**** Text segment ****

Just about two more weeks. That'll be the best Halloween ever. Also, +1 and thanks for the comforting clarification ;). –  Jesko Hüttenhain Oct 15 '13 at 16:21

2 Answers 2

up vote 6 down vote accepted

Here is the sort of example I think Jason Starr was raising. (I looked at Brian's webpage, but it wasn't obvious which paper to read.) Take $k$ to be a perfect field of characteristic $p$, with $p \neq 0$, $2$. Let $A = k[x,y]/(y^2-x^p)$. The normalization of $A$ is $\tilde{A} = k[t]$, with $y=t^p$ and $x=t^2$.

Let $G$ be the group scheme with underlying space $k[\epsilon]/\epsilon^p$ and multiplication given by the map $\epsilon \to \epsilon \otimes 1 + 1 \otimes \epsilon$. If, like me, you prefer to think in terms of functors of points, $G(R) = \{ \epsilon \in R : \epsilon^p =0 \}$ and the multiplication map $G(R) \times G(R) \to G(R)$ is $(\epsilon_1, \epsilon_2) \mapsto \epsilon_1 + \epsilon_2$.

**** Data shown ****

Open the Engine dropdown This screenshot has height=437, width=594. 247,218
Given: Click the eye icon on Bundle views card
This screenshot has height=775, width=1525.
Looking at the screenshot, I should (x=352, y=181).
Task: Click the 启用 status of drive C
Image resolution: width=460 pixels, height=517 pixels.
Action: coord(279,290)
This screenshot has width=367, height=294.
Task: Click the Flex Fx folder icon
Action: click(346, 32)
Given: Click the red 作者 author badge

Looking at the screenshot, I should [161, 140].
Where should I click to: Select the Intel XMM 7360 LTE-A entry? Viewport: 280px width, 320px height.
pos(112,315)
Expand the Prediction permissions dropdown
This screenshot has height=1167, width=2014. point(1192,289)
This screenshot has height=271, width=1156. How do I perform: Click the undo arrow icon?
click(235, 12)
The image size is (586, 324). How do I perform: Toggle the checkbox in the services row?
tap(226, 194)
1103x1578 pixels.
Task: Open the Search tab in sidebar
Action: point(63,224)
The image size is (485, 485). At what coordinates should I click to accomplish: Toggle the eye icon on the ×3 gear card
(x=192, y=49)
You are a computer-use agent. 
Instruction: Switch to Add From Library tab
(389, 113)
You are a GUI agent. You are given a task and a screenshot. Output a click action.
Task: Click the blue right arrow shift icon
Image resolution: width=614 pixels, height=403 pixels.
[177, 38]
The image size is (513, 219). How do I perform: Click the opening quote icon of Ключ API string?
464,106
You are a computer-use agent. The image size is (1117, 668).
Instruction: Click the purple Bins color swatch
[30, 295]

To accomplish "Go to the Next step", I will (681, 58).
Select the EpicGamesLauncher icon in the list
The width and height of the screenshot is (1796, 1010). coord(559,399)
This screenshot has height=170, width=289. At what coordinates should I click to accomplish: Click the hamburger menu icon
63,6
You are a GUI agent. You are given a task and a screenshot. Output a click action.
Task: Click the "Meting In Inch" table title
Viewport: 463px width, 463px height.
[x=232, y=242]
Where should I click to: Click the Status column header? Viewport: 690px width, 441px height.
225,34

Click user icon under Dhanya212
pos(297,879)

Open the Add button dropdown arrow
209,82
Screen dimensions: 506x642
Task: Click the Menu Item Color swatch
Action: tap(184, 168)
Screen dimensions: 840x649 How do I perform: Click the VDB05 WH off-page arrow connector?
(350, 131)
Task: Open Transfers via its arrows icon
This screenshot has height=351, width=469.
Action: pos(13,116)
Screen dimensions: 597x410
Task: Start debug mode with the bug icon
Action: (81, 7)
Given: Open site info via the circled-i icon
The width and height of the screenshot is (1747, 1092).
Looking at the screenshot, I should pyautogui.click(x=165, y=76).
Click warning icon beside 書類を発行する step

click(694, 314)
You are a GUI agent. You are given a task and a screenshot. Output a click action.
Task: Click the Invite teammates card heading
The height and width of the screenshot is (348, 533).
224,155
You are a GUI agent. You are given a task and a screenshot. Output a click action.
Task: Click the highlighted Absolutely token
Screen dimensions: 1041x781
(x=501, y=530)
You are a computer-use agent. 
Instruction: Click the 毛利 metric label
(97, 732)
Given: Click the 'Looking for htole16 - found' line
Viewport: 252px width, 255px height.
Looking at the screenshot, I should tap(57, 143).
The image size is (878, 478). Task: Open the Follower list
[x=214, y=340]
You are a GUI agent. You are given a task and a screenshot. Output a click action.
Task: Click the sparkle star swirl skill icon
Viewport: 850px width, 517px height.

****

Tasks for this exercise:
• 1. Reproduce the part of the algebraic geometry thread that runs from "Let $G$ be the" down to "is $(\epsilon_1, \epsilon_2) \mapsto \epsilon_1 + \epsilon_2$.", keeping every word and symbol unchanged.
• 2. Render this sentence from the algebraic geometry thread in Spanish: "Here is the sort of example I think Jason Starr was raising."

Set of answers:
• 1.
Let $G$ be the group scheme with underlying space $k[\epsilon]/\epsilon^p$ and multiplication given by the map $\epsilon \to \epsilon \otimes 1 + 1 \otimes \epsilon$. If, like me, you prefer to think in terms of functors of points, $G(R) = \{ \epsilon \in R : \epsilon^p =0 \}$ and the multiplication map $G(R) \times G(R) \to G(R)$ is $(\epsilon_1, \epsilon_2) \mapsto \epsilon_1 + \epsilon_2$.

• 2. Este es el tipo de ejemplo que creo que Jason Starr estaba planteando.